* INSTRUCTION 1 *
Please return, without any change, everything in the entries from the line containing "adjustments (716, 691)" down to the last entry, with both ends included.

* TEXT BLOCK *
This is what I am using to perform software debugging. I have access to every variable in ram with these two function. The first function sets up the data transfer. The second function moves data. I can process around 10 packets per second at 9600 baud. I'm planning to writeup a project using a pic to aquire 8 analog bytes and 8 bits making a poor mans logic analizer/scope. I plan to release well documented source for the pic and sell the PC interface. I also plan to include source for interupt driven serial packet handeling as well. Making a complete developers toolkit. You may be able to adapt some of this to your purpose.


/***************************************************************************
* MODBUS Function code 66 (custom) Debug Write Table of PIC RAM Addresses *
***************************************************************************/
// Debug Write Table of PIC RAM Addresses
// INPUT: Addresses of the 8 data bytes
// PacketBuff[2] is Hi address byte of 1st data byte
// PacketBuff[3] is Low address byte of 1st data byte
// PacketBuff[4] is Hi address byte of 2nd data byte
// PacketBuff[5] is Low address byte of 2nd data byte
// PacketBuff[6] is Hi address byte of 3rd data byte
// PacketBuff[7] is Low address byte of 3rd data byte
// PacketBuff[8] is Hi address byte of 4th data byte
// PacketBuff[9] is Low address byte of 4th data byte
// PacketBuff[10] is Hi address byte of 5th data byte
// PacketBuff[11] is Low address byte of 5th data byte
// PacketBuff[12] is Hi address byte of 6th data byte
// PacketBuff[13] is Low address byte of 6th data byte
// PacketBuff[14] is Hi address byte of 7th data byte
// PacketBuff[15] is Low address byte of 7th data byte
// PacketBuff[16] is Hi address byte of 8th data byte
// PacketBuff[17] is Low address byte of 8th data byte
//
// Each pair of bytes below pertains to one bit of the 9th data byte.

[Dataset excerpt]
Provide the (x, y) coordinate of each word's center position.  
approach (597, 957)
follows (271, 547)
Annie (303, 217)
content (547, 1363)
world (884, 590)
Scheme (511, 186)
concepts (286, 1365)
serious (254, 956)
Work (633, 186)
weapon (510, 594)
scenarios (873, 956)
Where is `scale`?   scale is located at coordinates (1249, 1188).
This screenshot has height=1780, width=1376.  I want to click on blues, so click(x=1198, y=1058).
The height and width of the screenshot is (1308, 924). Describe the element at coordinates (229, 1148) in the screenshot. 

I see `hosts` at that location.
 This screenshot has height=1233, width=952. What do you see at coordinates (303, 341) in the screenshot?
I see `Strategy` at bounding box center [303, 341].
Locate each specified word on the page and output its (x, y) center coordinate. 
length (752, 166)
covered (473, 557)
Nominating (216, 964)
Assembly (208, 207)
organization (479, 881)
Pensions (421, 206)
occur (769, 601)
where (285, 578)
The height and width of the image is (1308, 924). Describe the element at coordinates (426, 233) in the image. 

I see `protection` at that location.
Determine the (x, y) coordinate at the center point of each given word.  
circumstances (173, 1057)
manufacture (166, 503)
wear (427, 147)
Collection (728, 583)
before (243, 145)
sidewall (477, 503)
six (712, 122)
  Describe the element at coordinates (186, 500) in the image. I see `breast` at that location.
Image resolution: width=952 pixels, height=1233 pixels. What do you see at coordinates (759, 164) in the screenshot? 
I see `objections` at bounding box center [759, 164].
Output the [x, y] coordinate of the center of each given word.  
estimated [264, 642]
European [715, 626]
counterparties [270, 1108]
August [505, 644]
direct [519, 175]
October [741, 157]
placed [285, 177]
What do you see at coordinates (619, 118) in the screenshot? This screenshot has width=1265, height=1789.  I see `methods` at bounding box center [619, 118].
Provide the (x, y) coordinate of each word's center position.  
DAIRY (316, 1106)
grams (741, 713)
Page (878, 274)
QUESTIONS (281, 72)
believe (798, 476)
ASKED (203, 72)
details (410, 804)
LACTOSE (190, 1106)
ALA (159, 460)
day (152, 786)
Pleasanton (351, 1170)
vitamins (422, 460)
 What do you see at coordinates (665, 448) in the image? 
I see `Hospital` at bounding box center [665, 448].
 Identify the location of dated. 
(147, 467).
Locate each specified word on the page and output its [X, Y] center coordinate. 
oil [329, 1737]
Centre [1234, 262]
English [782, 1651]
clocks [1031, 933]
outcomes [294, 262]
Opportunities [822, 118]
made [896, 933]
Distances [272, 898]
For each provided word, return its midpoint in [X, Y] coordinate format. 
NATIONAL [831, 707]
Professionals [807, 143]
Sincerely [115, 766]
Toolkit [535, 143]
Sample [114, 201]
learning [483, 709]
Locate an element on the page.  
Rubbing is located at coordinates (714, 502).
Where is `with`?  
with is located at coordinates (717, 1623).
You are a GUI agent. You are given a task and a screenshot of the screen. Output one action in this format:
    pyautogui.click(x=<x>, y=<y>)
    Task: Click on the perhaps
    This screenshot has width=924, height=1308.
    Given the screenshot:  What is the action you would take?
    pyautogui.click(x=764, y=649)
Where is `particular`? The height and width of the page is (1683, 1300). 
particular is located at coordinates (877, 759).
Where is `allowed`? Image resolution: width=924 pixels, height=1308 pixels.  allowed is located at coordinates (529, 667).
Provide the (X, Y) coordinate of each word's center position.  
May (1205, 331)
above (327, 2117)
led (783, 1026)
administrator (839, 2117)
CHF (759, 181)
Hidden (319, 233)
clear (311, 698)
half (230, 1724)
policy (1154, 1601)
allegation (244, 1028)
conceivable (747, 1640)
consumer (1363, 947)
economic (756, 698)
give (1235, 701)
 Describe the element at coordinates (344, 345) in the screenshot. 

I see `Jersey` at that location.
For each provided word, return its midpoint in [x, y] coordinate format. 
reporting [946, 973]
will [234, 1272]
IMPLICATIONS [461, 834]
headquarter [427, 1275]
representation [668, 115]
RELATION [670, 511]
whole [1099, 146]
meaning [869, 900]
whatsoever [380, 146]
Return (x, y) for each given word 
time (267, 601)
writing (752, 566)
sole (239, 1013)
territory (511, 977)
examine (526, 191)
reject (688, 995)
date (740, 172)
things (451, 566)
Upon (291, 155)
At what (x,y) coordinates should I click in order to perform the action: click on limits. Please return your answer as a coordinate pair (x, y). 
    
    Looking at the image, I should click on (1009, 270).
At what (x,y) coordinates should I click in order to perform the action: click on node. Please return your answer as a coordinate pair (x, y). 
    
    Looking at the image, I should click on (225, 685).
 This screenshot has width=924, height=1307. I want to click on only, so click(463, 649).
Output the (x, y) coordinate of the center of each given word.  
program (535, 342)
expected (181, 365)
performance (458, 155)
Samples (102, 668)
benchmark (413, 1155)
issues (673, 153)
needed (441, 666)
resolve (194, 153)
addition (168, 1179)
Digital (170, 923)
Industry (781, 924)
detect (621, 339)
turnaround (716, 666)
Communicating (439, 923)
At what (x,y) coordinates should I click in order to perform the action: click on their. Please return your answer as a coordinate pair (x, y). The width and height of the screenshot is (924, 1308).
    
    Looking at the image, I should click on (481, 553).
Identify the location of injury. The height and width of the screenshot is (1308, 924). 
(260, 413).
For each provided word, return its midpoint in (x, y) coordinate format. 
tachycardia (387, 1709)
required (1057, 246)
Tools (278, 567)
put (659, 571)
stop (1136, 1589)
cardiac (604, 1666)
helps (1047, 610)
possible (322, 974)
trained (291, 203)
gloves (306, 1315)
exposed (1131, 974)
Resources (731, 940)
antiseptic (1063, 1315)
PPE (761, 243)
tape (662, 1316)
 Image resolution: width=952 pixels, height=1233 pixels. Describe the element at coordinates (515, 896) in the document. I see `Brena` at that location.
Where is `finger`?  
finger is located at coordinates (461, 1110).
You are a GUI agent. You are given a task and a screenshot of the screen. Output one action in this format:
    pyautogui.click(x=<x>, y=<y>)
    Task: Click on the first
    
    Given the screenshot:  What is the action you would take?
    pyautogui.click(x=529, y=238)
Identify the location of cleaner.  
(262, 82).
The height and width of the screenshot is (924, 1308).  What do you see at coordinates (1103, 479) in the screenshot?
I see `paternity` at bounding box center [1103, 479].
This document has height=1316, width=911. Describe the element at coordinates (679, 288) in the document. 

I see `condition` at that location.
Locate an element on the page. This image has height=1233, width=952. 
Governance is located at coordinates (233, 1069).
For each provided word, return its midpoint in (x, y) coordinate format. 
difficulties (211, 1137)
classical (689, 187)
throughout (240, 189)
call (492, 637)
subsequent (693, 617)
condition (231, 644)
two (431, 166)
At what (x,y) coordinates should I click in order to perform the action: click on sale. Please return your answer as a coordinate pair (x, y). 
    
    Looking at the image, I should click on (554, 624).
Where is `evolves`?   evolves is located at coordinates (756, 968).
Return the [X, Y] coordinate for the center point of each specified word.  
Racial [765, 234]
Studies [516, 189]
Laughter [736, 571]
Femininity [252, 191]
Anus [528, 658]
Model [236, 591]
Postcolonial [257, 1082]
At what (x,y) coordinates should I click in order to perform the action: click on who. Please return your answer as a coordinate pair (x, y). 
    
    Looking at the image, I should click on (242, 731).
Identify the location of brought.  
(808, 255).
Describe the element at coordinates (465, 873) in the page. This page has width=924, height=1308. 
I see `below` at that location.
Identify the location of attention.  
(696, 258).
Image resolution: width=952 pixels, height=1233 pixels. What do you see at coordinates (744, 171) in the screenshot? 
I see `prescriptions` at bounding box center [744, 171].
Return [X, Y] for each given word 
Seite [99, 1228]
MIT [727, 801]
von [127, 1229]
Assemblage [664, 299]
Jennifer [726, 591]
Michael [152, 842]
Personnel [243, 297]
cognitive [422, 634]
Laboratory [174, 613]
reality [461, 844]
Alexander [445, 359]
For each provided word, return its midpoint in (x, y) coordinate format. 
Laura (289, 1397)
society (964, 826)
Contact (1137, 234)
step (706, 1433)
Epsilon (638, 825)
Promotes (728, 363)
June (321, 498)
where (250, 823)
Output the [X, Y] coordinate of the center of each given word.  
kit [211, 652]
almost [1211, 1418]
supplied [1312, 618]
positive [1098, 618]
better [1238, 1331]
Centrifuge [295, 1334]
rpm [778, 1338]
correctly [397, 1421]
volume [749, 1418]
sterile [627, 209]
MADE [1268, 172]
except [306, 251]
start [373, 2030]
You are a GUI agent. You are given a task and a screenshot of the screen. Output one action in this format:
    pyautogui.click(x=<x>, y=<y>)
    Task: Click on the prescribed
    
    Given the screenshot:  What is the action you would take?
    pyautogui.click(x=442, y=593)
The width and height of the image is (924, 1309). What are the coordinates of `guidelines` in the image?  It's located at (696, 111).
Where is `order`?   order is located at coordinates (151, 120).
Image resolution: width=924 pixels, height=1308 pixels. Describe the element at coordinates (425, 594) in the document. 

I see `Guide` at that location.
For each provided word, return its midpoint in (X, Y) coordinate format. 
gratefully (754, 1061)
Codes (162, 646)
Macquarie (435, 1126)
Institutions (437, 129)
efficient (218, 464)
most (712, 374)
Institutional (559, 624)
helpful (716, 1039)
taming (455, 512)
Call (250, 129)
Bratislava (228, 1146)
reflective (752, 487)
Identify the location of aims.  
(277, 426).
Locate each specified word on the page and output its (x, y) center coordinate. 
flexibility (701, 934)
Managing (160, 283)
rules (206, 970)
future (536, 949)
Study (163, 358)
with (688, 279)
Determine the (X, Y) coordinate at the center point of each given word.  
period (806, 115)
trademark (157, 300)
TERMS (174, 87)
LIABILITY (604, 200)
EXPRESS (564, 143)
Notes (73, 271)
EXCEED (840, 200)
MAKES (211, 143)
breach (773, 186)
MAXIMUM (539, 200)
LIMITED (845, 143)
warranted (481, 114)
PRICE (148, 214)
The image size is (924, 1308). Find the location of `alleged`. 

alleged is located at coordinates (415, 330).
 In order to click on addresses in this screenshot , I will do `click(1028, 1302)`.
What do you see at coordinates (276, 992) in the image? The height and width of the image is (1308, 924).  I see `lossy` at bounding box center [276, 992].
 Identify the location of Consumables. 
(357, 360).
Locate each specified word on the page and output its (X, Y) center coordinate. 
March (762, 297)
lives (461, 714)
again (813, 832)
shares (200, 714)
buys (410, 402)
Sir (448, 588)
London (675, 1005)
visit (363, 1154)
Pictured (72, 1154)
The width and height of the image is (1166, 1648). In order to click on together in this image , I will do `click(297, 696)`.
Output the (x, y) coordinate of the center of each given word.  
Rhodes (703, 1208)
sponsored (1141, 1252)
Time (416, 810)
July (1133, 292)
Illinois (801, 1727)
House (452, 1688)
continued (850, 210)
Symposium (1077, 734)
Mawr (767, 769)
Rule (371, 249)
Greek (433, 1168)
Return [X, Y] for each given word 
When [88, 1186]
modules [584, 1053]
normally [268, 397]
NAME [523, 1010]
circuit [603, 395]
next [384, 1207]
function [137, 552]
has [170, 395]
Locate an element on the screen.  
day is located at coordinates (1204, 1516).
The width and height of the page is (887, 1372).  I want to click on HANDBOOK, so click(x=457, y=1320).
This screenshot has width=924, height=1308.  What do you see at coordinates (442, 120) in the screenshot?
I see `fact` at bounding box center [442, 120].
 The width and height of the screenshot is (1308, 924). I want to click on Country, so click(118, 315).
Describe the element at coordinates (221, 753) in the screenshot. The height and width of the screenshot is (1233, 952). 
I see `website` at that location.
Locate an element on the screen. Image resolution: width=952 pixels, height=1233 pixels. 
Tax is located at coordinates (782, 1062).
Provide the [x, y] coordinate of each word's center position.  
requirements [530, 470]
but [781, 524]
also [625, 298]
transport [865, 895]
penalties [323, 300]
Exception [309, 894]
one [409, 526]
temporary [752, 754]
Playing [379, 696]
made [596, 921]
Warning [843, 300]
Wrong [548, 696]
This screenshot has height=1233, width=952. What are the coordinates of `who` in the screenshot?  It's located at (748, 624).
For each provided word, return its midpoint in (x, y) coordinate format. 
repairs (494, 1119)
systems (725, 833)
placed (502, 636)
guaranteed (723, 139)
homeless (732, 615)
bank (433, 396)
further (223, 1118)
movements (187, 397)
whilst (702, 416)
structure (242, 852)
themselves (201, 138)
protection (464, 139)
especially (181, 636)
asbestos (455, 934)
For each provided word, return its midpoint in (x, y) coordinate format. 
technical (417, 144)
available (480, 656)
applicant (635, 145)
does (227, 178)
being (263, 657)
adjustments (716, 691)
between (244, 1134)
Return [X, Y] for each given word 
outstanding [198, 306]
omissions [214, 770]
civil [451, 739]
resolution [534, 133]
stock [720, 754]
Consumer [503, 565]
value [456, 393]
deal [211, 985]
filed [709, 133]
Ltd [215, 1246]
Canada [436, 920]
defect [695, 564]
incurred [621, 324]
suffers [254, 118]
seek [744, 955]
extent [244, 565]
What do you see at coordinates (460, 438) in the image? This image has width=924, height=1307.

* INSTRUCTION 2 *
Take the post about debugging PIC RAM over MODBUS further, starting right after its last line.

* TASK ANSWER 1 *
adjustments (716, 691)
between (244, 1134)
Return [X, Y] for each given word 
outstanding [198, 306]
omissions [214, 770]
civil [451, 739]
resolution [534, 133]
stock [720, 754]
Consumer [503, 565]
value [456, 393]
deal [211, 985]
filed [709, 133]
Ltd [215, 1246]
Canada [436, 920]
defect [695, 564]
incurred [621, 324]
suffers [254, 118]
seek [744, 955]
extent [244, 565]
What do you see at coordinates (460, 438) in the image? This image has width=924, height=1307.

* TASK ANSWER 2 *
// The high order address byte uses its low 5 bits for the address and the high 3 bits for the bit number within the byte
// PacketBuff[18] is Hi address byte of 9th data byte bit 0. High 3 bits for bit number
// PacketBuff[19] is Low address byte of 9th data byte
// PacketBuff[20] is Hi address byte of 9th data byte bit 1. High 3 bits for bit number
// PacketBuff[21] is Low address byte of 9th data byte
// PacketBuff[22] is Hi address byte of 9th data byte bit 2. High 3 bits for bit number
// PacketBuff[23] is Low address byte of 9th data byte
// PacketBuff[24] is Hi address byte of 9th data byte bit 3. High 3 bits for bit number
// PacketBuff[25] is Low address byte of 9th data byte
// PacketBuff[26] is Hi address byte of 9th data byte bit 4. High 3 bits for bit number
// PacketBuff[27] is Low address byte of 9th data byte
// PacketBuff[28] is Hi address byte of 9th data byte bit 5. High 3 bits for bit number
// PacketBuff[29] is Low address byte of 9th data byte
// PacketBuff[30] is Hi address byte of 9th data byte bit 6. High 3 bits for bit number
// PacketBuff[31] is Low address byte of 9th data byte
// PacketBuff[32] is Hi address byte of 9th data byte bit 7. High 3 bits for bit number
// PacketBuff[33] is Low address byte of 9th data byte
// OUTPUT: Store the 32 input bytes into RAM to define the location of 9 data bytes, the 9th bite is for 8 separately located bits
// Set PacketBuffSize to 33 (the offset of the last data byte which is unchanged from when input)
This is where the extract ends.